App. 3d 40 (1983); American Family Mut. Ins. Co. v. Ryan, 330 N.W. 2d. 113 (Minn. 1983).
It may be that there is nothing to the possible apprehension of insurers about the scope and profusion of intrafamily claims or the difficulties they would experience in defending against them, and that, in an enlightened view, homeowners policies ought to be shorn of the household exclusion, or customers should be provided with a clear choice between that kind of contract and one that carries the exclusion. What would in fact be the added exposure, were the exclusion to be scuttled, and with what practical effect on the premiums charged? [Note 7] We do not know and cannot estimate. These questions and others call for access to information and for specialized expertness that belong to the Commissioner of Insurance, who has authority to approve forms of policy (we are told that he approved the form used in the present case).
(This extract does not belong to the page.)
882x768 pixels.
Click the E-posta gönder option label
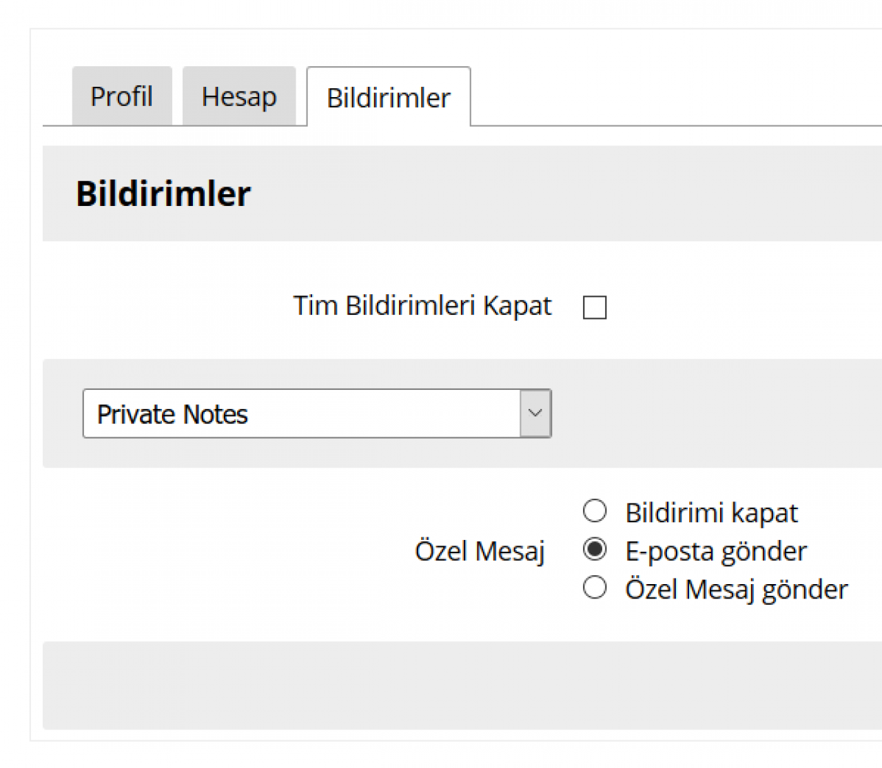point(715,551)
We are persuaded in the present circumstances that a court should not proceed to act on a supposed public policy not announced by the Legislature, nor self obviously compelling.
[Note 1] By Richard Hahn, his father, as next friend.
[Note 2] Brian Hahn.
[Note 3] Originally the father, in his own right, and the mother appeared in the action as plaintiffs together with Jonathan. Father and mother asserted rights of "parental or familial society" against Brian. All three plaintiffs claimed that Berkshire was obligated to defend and indemnify, and moved for partial summary judgment in the form of a declaration. When the judge allowed a summary judgment in favor of Berkshire, only Jonathan appealed. Hence the abbreviated statement in our text above of how the case stands here.
[Note 4] See Restatement (Second) of Torts Section 895H (1979), denying an immunity as between siblings.
[Note 5] Jonathan cites G. L. c. 175, Section 47, Sixth, but this is plainly irrelevant.
[Note 6] In fact, the Wiscomb case has been considerably undercut by Progressive Cas. Ins. Co. v. Jester, 102 Wash. 2d 78 (1984).
[Note 7] Of course, as shown by the Cardin case, supra, an approved form cannot survive if it is inconsistent with statute.